The systolic and diastolic functions can be assessed in a more specific and advanced way. Some examples are LV fraction shortening (LVFS), mitral annulus and tricuspid plane systolic excursion (MAPSE and TAPSE), among others (Lang et al. 2015; Hernandez-Suarez et al. 2019; Shah et al. 2019). They are complementary and useful haemodynamic measurements in shock. During the SBT an evaluation of the LV ejection fraction (LVEF) <40%, transmitral flow and tissue Doppler with their respective measurements: E/A ratio >2 and E/é >13 may indicate failed weaning (Santangelo et al. 2022; Vetrugno et al. 2020; Roche-Campo et al. 2019; Suárez et al. 2016). These measurements also allow us to obtain a more specific vision of the heart and its relationship with clinical stability during physiotherapist interventions. However, they require more training and studies supporting echocardiography in patients undergoing a rehabilitation programme in the ICU.


I = Intracranial Pressure

One of the few contraindications for early mobilisation and other physiotherapeutic interventions is elevated intracranial pressure (ICP), >20mmHg (Hernandez et al. 2021; Kumar et al. 2020; Oklowski and Shah 2017; Martínez et al. 2021). The gold standard for ICP measurement is the intraventricular catheter; however, it has some limitations (Nag et al. 2019; Hawryluk et al. 2022). A feasible alternative for neuromonitoring is measuring the diameter of the optic nerve sheath (ONSD) and the determination of the pulsatility index (PI) of the middle cerebral artery (MCA) through ultrasound (Chacko 2014; Robba et al. 2019).

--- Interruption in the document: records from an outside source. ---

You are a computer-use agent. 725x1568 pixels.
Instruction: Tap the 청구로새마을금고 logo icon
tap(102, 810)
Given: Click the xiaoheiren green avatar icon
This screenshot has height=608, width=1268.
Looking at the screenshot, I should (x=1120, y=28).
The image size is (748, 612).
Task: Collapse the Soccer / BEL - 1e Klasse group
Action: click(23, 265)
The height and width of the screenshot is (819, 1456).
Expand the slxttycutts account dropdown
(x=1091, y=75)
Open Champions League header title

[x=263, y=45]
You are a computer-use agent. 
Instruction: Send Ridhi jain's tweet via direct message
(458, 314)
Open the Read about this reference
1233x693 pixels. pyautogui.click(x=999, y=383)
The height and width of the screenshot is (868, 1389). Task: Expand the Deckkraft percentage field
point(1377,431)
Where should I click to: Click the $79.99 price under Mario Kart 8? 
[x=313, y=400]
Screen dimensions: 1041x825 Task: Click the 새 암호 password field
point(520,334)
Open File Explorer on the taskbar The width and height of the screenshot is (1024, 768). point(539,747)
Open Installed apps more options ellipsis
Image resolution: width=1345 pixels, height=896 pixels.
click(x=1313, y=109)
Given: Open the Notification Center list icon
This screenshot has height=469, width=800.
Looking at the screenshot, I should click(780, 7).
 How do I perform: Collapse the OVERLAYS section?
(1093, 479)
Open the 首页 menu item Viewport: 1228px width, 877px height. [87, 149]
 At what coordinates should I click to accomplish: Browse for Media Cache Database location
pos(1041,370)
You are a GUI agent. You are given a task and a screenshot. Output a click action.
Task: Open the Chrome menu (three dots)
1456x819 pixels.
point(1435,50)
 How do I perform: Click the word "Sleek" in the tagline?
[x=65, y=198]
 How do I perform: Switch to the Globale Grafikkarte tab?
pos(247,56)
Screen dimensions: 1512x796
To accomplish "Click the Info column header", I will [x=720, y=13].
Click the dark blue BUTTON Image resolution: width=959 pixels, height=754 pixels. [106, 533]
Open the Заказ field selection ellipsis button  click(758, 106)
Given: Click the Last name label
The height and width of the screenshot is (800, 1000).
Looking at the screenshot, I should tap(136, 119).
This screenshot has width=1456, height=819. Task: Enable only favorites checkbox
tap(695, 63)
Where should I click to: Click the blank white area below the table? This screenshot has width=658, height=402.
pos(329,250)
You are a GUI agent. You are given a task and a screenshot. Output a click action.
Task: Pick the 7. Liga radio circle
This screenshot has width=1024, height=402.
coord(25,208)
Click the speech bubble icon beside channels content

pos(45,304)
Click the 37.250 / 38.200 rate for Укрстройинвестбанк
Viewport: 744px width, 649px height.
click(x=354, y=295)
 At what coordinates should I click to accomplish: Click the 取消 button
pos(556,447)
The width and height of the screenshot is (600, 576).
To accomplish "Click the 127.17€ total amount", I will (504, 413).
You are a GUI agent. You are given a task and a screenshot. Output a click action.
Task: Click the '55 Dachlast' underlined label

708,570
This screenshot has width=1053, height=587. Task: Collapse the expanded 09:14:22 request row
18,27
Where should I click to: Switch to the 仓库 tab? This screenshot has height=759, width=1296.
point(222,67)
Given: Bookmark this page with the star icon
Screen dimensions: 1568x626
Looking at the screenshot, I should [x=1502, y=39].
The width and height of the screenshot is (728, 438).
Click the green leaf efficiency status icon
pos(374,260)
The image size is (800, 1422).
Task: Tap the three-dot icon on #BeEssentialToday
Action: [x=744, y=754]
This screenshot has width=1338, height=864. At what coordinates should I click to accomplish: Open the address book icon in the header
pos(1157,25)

A >5mm ONSD indicates ICP >20mmHg. This measurement is performed in a bilateral transorbital window without excessive pressure, avoiding damage or triggering a vagal stimulus (Cannata et al. 2022; Stead et al. 2021; Raffiz and Abdullah 2017; Aduayi et al. 2015). The evaluation of cerebral blood flow (CBF) can be performed by the sonogram and the PI. Colour Doppler and pulsed modes in the transtemporal window are required to find and display the MCA at midbrain zones (Robba et al. 2019; Lau and Arntfield 2017). Once the sonogram is obtained, its morphology and PI are evaluated to determine cerebral vascular resistance and CBF alterations. A PI 0.6-1.1 is considered normal, higher (>1.1) or lower (<0.6) values indicate elevated ICP and hyperaemia respectively (Álvarez-Fernández et al. 2009). Complementing these evaluations, the Lindergaar index can be performed with an index >3 indicating vasospasm (Hernandez et al. 2021; Robba and Taccone 2019; Robba et al. 2019).


Neuromonitoring with POCUS can be performed in any critical patient since
neuroprotection is needed in any critical scenario, especially to identify the cause of a deterioration of the acute neurological state.


S = Shock

One of the main competencies that have to be developed is the identification of shock in critically ill patients. There are clinical findings that allow us to identify a patient in shock. However, sometimes determining the cause is difficult with conventional physical examination alone (Gonzalez et al. 2020a). POCUS allows us to distinguish the cause of the state of shock in the presence of haemodynamic deterioration and consequently an intervention plan (Schmidt et al. 2012; Zieleskiewicz et al.2021; Gonzalez et al. 2020b). Some findings are tachycardia, delayed capillary filling, mottled skin, oliguria or any other clinical data of tissue hypoperfusion, considering that hypotension by itself is not synonymous with shock, but is the most common delayed manifestation (Corradi et al. 2020). There are different protocols such as RUSH and FALLS that can be applied in our daily practice (Leidi et al. 2020; Ávila-Reyes et al. 2021; Paul and Panzer 2021).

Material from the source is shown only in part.